» **Record set**
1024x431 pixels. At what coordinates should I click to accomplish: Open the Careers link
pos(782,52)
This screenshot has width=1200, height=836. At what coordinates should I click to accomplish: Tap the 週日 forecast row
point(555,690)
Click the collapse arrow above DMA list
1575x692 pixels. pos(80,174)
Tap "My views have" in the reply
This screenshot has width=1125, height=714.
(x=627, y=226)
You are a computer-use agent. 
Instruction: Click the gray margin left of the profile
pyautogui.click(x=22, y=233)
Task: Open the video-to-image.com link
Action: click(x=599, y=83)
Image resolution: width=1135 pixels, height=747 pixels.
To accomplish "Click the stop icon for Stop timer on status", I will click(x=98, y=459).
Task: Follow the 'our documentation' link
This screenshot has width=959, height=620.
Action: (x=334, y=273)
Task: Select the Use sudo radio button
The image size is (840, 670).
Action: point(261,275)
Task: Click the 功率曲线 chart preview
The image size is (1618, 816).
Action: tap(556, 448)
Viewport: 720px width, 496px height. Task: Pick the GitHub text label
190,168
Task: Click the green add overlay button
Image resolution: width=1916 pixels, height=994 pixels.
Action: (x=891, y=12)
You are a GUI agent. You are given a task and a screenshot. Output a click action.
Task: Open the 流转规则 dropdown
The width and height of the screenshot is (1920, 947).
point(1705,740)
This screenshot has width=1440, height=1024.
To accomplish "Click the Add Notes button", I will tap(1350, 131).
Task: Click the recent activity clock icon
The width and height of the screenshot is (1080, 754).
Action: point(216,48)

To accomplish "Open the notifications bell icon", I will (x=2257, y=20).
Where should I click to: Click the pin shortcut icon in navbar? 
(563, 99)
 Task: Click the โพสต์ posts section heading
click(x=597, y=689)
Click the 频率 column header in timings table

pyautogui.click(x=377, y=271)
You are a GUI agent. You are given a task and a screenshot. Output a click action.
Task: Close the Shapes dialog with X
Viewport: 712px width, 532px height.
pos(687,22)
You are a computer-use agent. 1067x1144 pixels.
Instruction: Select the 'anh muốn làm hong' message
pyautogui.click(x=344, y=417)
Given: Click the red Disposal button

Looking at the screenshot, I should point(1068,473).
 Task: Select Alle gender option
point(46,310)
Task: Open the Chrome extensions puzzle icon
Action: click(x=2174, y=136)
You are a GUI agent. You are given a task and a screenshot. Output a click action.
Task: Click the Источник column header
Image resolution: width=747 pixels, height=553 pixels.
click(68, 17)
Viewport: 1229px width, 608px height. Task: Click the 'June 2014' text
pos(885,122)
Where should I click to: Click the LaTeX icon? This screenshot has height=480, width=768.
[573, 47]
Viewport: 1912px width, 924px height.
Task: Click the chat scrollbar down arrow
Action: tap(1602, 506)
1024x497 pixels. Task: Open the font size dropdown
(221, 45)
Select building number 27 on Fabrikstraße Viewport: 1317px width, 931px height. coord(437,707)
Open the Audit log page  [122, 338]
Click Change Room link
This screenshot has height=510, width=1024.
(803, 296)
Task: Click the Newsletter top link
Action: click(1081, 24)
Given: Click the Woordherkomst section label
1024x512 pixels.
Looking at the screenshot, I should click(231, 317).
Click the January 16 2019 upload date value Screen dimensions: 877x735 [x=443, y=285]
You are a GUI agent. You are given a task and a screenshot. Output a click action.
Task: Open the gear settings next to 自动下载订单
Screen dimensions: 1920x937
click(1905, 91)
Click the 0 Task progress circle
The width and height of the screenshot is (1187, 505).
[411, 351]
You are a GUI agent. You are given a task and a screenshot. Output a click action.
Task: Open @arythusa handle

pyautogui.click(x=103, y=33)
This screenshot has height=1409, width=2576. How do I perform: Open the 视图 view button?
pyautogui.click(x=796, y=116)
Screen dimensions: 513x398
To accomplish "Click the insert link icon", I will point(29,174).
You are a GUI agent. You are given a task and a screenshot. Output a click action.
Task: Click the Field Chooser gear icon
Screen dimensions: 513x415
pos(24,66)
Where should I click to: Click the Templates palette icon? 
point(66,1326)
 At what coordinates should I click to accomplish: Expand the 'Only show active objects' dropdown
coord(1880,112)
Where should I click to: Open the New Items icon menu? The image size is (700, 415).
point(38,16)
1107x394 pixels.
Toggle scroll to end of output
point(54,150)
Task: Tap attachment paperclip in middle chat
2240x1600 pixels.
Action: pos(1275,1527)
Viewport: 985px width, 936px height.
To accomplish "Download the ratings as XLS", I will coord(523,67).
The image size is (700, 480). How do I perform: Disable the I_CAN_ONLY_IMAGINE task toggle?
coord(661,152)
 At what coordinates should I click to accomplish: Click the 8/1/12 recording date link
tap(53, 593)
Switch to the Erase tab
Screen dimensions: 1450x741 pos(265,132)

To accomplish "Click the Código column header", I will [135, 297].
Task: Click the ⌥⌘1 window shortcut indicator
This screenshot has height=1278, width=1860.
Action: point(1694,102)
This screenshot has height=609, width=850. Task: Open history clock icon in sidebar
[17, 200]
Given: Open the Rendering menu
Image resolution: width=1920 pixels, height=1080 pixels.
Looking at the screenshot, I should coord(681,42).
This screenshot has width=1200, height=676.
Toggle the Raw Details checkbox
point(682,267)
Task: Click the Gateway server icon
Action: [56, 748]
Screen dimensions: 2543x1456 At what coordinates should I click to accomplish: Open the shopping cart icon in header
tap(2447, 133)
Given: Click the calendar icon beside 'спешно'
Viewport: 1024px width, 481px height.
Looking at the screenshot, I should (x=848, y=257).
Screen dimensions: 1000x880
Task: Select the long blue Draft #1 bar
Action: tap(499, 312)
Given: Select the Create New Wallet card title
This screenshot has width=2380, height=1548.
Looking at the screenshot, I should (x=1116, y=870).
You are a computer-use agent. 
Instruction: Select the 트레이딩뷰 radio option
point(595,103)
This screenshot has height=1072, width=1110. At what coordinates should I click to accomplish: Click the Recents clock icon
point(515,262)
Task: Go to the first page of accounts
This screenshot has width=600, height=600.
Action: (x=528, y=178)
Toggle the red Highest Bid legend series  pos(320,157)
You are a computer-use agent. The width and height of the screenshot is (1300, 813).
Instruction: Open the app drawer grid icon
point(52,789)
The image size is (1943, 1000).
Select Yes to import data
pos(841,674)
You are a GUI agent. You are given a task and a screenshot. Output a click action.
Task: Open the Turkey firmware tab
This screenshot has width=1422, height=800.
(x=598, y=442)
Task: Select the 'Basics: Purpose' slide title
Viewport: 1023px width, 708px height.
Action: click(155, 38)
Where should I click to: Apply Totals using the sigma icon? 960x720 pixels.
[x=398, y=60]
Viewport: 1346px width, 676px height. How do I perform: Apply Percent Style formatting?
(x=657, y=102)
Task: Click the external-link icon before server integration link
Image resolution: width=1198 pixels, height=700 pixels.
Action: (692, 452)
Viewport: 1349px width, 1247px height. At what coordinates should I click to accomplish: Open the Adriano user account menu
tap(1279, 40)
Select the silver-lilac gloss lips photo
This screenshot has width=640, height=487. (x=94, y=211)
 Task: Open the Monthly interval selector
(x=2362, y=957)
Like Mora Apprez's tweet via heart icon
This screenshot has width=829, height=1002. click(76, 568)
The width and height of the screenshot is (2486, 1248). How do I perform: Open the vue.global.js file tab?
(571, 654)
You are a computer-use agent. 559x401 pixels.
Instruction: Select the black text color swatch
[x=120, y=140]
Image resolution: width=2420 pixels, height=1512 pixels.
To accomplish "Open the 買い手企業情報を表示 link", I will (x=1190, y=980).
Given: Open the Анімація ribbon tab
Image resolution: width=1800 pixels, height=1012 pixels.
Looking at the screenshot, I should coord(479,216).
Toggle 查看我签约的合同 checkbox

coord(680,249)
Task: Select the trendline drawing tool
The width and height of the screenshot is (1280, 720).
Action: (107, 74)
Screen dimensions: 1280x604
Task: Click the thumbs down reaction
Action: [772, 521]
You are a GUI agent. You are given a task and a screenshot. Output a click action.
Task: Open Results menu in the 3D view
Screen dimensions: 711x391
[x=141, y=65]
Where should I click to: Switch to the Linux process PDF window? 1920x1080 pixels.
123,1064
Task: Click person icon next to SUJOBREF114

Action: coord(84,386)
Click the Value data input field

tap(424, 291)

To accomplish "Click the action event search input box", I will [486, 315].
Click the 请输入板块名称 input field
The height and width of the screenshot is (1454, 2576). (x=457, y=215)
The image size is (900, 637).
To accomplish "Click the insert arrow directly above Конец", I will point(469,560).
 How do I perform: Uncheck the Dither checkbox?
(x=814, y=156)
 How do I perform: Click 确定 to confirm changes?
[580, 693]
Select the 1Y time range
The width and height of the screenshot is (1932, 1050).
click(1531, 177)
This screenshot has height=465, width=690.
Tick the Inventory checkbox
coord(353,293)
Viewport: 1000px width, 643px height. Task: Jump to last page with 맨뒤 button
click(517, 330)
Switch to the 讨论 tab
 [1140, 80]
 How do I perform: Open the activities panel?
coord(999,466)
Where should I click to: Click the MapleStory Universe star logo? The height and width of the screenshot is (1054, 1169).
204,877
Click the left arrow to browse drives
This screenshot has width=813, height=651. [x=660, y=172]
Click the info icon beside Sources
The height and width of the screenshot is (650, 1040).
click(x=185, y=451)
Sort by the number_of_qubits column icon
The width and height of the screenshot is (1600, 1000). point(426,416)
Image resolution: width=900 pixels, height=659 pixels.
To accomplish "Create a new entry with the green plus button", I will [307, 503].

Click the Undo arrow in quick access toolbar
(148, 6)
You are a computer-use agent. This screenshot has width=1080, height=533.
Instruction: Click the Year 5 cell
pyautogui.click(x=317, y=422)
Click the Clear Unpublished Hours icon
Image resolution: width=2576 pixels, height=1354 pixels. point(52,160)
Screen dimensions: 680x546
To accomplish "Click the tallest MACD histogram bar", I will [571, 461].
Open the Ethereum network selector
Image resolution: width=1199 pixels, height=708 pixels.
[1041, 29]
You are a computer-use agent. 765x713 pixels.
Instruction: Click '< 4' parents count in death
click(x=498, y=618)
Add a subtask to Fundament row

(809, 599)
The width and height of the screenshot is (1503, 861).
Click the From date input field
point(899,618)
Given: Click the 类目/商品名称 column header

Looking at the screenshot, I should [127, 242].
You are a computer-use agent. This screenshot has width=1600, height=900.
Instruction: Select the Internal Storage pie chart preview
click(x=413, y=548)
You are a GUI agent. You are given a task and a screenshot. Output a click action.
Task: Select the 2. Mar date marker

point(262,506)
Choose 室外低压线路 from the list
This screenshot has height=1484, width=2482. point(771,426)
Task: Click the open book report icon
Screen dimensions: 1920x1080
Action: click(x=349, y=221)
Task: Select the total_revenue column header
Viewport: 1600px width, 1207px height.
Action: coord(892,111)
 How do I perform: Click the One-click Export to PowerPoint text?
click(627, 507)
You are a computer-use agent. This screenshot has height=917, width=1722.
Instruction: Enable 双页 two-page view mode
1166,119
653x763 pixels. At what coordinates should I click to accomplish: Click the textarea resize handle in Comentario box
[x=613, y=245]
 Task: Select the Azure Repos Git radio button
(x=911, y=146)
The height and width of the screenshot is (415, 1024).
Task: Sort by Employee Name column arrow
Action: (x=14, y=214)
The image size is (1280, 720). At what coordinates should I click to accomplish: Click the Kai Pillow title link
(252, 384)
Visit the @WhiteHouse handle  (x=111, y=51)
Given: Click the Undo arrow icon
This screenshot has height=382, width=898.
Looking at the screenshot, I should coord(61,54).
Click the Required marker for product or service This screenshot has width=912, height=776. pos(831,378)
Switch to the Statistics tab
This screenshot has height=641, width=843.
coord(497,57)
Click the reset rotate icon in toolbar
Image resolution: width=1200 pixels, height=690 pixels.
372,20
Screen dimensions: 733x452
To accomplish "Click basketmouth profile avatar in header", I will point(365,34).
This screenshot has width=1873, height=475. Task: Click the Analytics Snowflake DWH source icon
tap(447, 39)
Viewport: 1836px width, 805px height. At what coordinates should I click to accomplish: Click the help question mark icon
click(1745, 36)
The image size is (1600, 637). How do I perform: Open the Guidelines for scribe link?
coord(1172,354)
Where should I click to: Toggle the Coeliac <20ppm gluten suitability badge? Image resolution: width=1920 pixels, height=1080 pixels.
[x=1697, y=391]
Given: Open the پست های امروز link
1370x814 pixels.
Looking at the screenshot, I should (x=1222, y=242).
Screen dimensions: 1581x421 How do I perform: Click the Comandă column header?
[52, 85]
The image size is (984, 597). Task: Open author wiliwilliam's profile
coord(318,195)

» **Exercise**
Reproduce the material verbatim, beginning with the line containing "Screen dimensions: 513x398" and continuing through the line containing "Screen dimensions: 1450x741 pos(265,132)".

» **Completed exercise**
Screen dimensions: 513x398
To accomplish "Click the insert link icon", I will point(29,174).
You are a GUI agent. You are given a task and a screenshot. Output a click action.
Task: Click the Field Chooser gear icon
Screen dimensions: 513x415
pos(24,66)
Where should I click to: Click the Templates palette icon? 
point(66,1326)
 At what coordinates should I click to accomplish: Expand the 'Only show active objects' dropdown
coord(1880,112)
Where should I click to: Open the New Items icon menu? The image size is (700, 415).
point(38,16)
1107x394 pixels.
Toggle scroll to end of output
point(54,150)
Task: Tap attachment paperclip in middle chat
2240x1600 pixels.
Action: pos(1275,1527)
Viewport: 985px width, 936px height.
To accomplish "Download the ratings as XLS", I will coord(523,67).
The image size is (700, 480). How do I perform: Disable the I_CAN_ONLY_IMAGINE task toggle?
coord(661,152)
 At what coordinates should I click to accomplish: Click the 8/1/12 recording date link
tap(53, 593)
Switch to the Erase tab
Screen dimensions: 1450x741 pos(265,132)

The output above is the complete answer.